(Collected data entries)

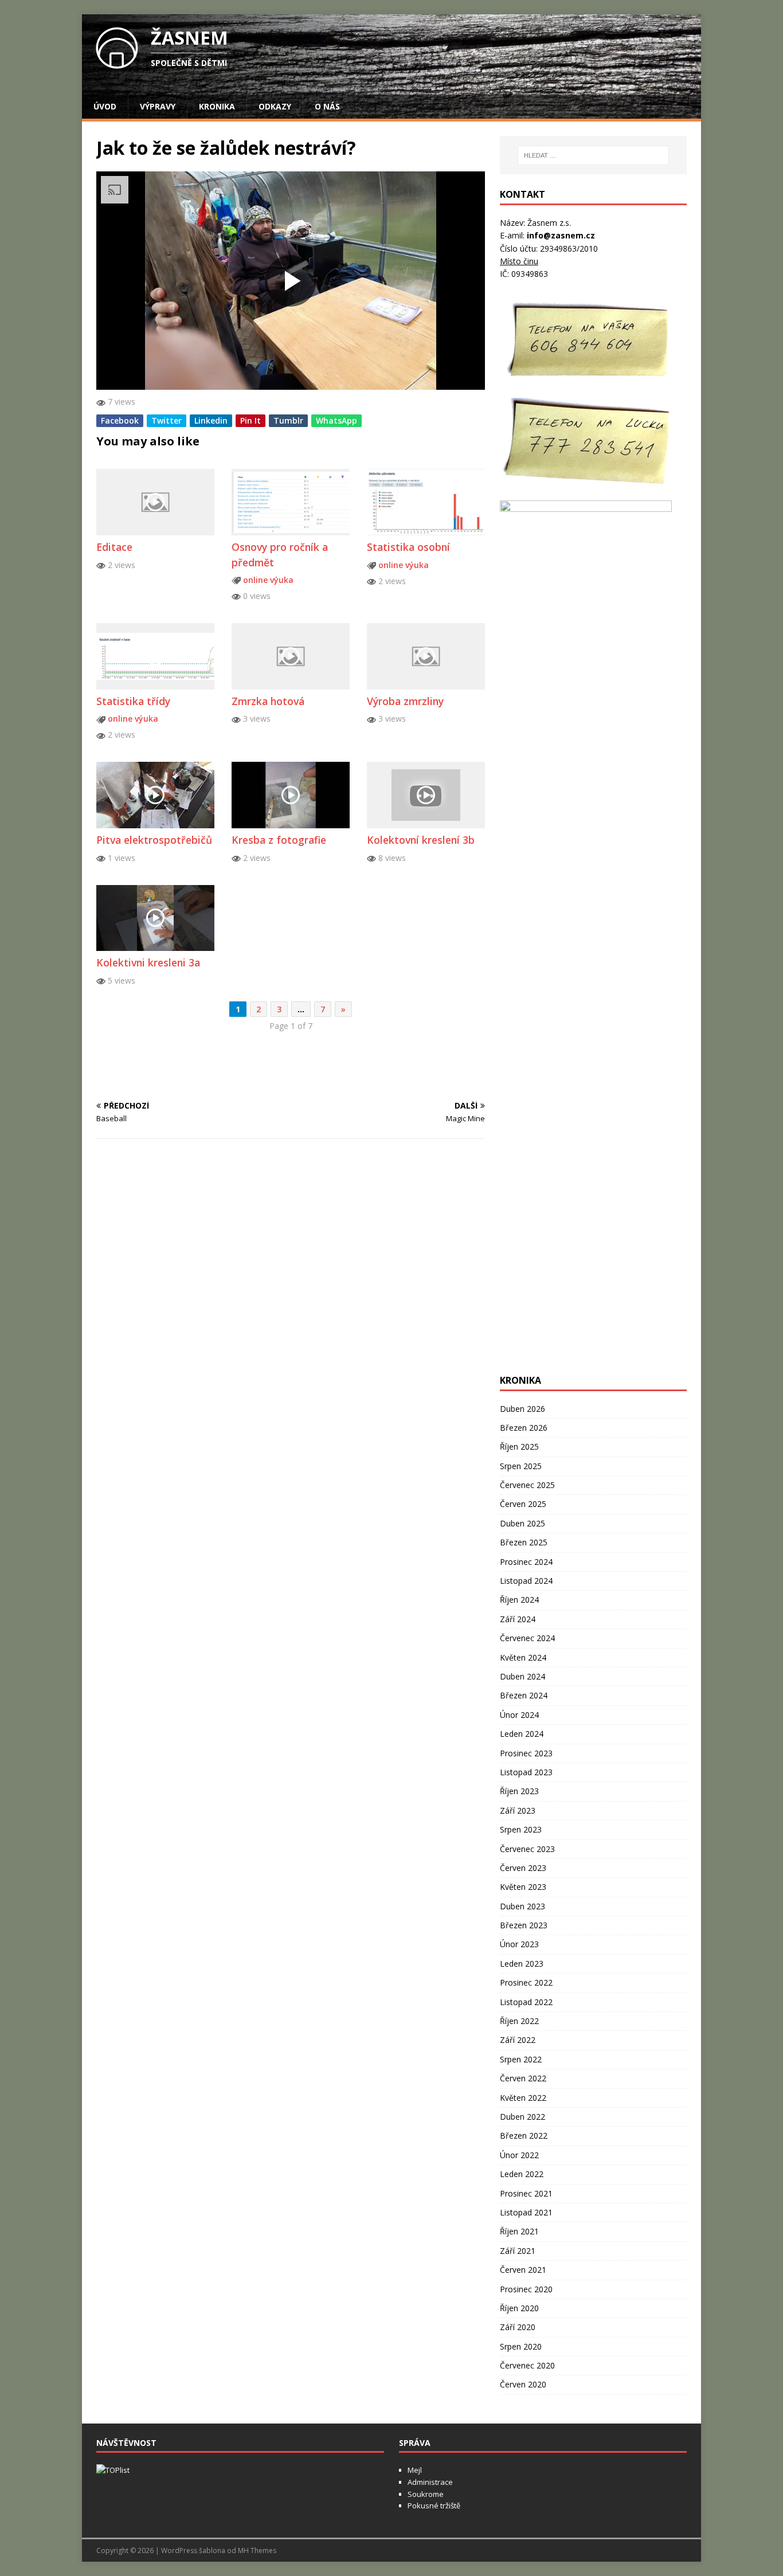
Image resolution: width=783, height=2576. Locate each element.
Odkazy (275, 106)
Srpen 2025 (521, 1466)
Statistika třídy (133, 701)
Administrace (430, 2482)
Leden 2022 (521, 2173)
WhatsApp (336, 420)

** What to work on **
Take the records above and transcribe them exactly, dropping every picture.

** Response to the exercise **
Image resolution: width=783, height=2576. Locate each element.
Odkazy (275, 106)
Srpen 2025 (521, 1466)
Statistika třídy (133, 701)
Administrace (430, 2482)
Leden 2022 (521, 2173)
WhatsApp (336, 420)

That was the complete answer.